> ENTRIES SUPPLIED:
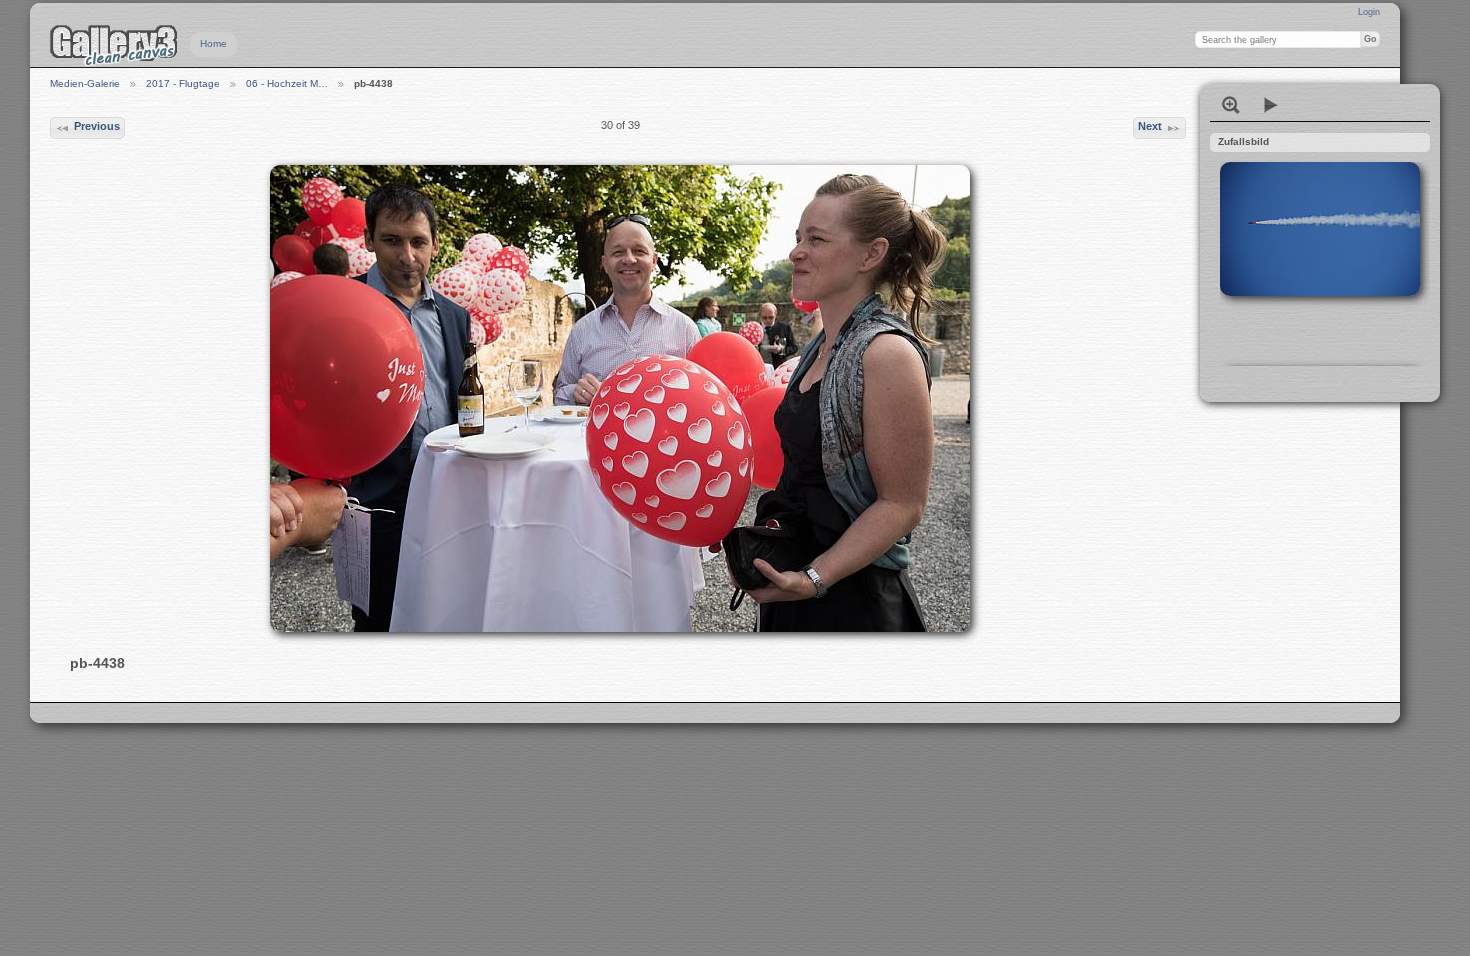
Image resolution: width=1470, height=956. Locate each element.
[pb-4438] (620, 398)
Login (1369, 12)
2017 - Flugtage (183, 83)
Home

> WHAT THIS TASK INVOLVES: Write out all the data exactly, minus pictures.

> RESPONSE AREA:
Image resolution: width=1470, height=956. Locate each element.
[pb-4438] (620, 398)
Login (1369, 12)
2017 - Flugtage (183, 83)
Home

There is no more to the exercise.